(Collected data)
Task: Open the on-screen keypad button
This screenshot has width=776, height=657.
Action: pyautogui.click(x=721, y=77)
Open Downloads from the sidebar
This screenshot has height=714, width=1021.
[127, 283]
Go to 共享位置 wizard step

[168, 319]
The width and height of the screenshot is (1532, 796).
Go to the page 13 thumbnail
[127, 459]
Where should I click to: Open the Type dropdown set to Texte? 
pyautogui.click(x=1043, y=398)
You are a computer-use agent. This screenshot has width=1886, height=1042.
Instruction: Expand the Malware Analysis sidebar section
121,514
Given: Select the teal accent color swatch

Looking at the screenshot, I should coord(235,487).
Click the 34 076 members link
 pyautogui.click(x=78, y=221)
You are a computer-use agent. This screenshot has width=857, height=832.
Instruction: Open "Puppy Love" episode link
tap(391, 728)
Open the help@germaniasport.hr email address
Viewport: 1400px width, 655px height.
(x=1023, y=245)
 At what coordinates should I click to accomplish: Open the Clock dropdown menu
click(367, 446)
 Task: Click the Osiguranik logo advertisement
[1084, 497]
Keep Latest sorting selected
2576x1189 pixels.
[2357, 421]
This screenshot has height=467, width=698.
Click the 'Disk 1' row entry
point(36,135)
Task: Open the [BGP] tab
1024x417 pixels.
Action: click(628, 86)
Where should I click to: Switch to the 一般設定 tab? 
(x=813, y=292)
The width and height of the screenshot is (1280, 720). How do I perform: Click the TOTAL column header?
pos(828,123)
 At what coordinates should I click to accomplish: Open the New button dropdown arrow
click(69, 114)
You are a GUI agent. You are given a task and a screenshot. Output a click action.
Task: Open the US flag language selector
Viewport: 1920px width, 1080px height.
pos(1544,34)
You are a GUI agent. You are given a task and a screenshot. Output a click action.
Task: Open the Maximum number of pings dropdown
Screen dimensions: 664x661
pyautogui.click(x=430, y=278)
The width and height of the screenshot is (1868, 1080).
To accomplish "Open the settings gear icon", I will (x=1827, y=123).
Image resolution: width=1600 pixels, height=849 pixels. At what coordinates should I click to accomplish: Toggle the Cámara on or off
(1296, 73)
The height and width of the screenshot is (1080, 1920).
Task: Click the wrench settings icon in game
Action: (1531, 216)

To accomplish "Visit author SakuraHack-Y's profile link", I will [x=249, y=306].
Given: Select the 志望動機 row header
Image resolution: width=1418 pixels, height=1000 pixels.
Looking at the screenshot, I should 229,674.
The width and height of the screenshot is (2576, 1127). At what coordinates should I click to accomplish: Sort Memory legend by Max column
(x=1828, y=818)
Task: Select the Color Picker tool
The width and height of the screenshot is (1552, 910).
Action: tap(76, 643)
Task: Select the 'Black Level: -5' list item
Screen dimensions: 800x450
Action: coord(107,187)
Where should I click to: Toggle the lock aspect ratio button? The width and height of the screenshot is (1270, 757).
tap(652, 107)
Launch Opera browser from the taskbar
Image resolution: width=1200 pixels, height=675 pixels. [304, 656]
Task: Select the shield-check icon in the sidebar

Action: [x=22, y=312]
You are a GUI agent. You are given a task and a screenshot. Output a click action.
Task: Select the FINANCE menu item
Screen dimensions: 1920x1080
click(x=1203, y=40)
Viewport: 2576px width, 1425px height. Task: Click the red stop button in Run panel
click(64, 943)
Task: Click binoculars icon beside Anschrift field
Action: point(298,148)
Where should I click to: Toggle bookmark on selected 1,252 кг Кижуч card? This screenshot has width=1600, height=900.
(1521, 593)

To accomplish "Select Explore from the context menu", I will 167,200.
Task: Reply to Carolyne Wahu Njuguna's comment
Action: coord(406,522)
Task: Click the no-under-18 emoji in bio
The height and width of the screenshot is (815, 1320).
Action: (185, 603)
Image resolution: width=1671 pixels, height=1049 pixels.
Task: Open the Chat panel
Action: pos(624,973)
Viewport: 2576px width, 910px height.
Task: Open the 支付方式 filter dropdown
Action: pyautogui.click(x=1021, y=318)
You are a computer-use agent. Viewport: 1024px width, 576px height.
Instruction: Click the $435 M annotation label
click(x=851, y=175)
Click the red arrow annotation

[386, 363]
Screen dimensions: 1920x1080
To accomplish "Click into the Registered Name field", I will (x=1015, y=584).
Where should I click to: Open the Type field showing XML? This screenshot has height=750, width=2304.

> [Aim]: Return every line of the data above without changing anything.

> [The response]:
Task: Open the on-screen keypad button
This screenshot has width=776, height=657.
Action: pyautogui.click(x=721, y=77)
Open Downloads from the sidebar
This screenshot has height=714, width=1021.
[127, 283]
Go to 共享位置 wizard step

[168, 319]
The width and height of the screenshot is (1532, 796).
Go to the page 13 thumbnail
[127, 459]
Where should I click to: Open the Type dropdown set to Texte? 
pyautogui.click(x=1043, y=398)
You are a computer-use agent. This screenshot has width=1886, height=1042.
Instruction: Expand the Malware Analysis sidebar section
121,514
Given: Select the teal accent color swatch

Looking at the screenshot, I should coord(235,487).
Click the 34 076 members link
 pyautogui.click(x=78, y=221)
You are a computer-use agent. This screenshot has width=857, height=832.
Instruction: Open "Puppy Love" episode link
tap(391, 728)
Open the help@germaniasport.hr email address
Viewport: 1400px width, 655px height.
(x=1023, y=245)
 At what coordinates should I click to accomplish: Open the Clock dropdown menu
click(367, 446)
 Task: Click the Osiguranik logo advertisement
[1084, 497]
Keep Latest sorting selected
2576x1189 pixels.
[2357, 421]
This screenshot has height=467, width=698.
Click the 'Disk 1' row entry
point(36,135)
Task: Open the [BGP] tab
1024x417 pixels.
Action: click(628, 86)
Where should I click to: Switch to the 一般設定 tab? 
(x=813, y=292)
The width and height of the screenshot is (1280, 720). How do I perform: Click the TOTAL column header?
pos(828,123)
 At what coordinates should I click to accomplish: Open the New button dropdown arrow
click(69, 114)
You are a GUI agent. You are given a task and a screenshot. Output a click action.
Task: Open the US flag language selector
Viewport: 1920px width, 1080px height.
pos(1544,34)
You are a GUI agent. You are given a task and a screenshot. Output a click action.
Task: Open the Maximum number of pings dropdown
Screen dimensions: 664x661
pyautogui.click(x=430, y=278)
The width and height of the screenshot is (1868, 1080).
To accomplish "Open the settings gear icon", I will (x=1827, y=123).
Image resolution: width=1600 pixels, height=849 pixels. At what coordinates should I click to accomplish: Toggle the Cámara on or off
(1296, 73)
The height and width of the screenshot is (1080, 1920).
Task: Click the wrench settings icon in game
Action: (1531, 216)

To accomplish "Visit author SakuraHack-Y's profile link", I will [x=249, y=306].
Given: Select the 志望動機 row header
Image resolution: width=1418 pixels, height=1000 pixels.
Looking at the screenshot, I should 229,674.
The width and height of the screenshot is (2576, 1127). At what coordinates should I click to accomplish: Sort Memory legend by Max column
(x=1828, y=818)
Task: Select the Color Picker tool
The width and height of the screenshot is (1552, 910).
Action: tap(76, 643)
Task: Select the 'Black Level: -5' list item
Screen dimensions: 800x450
Action: coord(107,187)
Where should I click to: Toggle the lock aspect ratio button? The width and height of the screenshot is (1270, 757).
tap(652, 107)
Launch Opera browser from the taskbar
Image resolution: width=1200 pixels, height=675 pixels. [304, 656]
Task: Select the shield-check icon in the sidebar

Action: [x=22, y=312]
You are a GUI agent. You are given a task and a screenshot. Output a click action.
Task: Select the FINANCE menu item
Screen dimensions: 1920x1080
click(x=1203, y=40)
Viewport: 2576px width, 1425px height. Task: Click the red stop button in Run panel
click(64, 943)
Task: Click binoculars icon beside Anschrift field
Action: point(298,148)
Where should I click to: Toggle bookmark on selected 1,252 кг Кижуч card? This screenshot has width=1600, height=900.
(1521, 593)

To accomplish "Select Explore from the context menu", I will 167,200.
Task: Reply to Carolyne Wahu Njuguna's comment
Action: coord(406,522)
Task: Click the no-under-18 emoji in bio
The height and width of the screenshot is (815, 1320).
Action: (185, 603)
Image resolution: width=1671 pixels, height=1049 pixels.
Task: Open the Chat panel
Action: pos(624,973)
Viewport: 2576px width, 910px height.
Task: Open the 支付方式 filter dropdown
Action: pyautogui.click(x=1021, y=318)
You are a computer-use agent. Viewport: 1024px width, 576px height.
Instruction: Click the $435 M annotation label
click(x=851, y=175)
Click the red arrow annotation

[386, 363]
Screen dimensions: 1920x1080
To accomplish "Click into the Registered Name field", I will (x=1015, y=584).
Where should I click to: Open the Type field showing XML? This screenshot has height=750, width=2304.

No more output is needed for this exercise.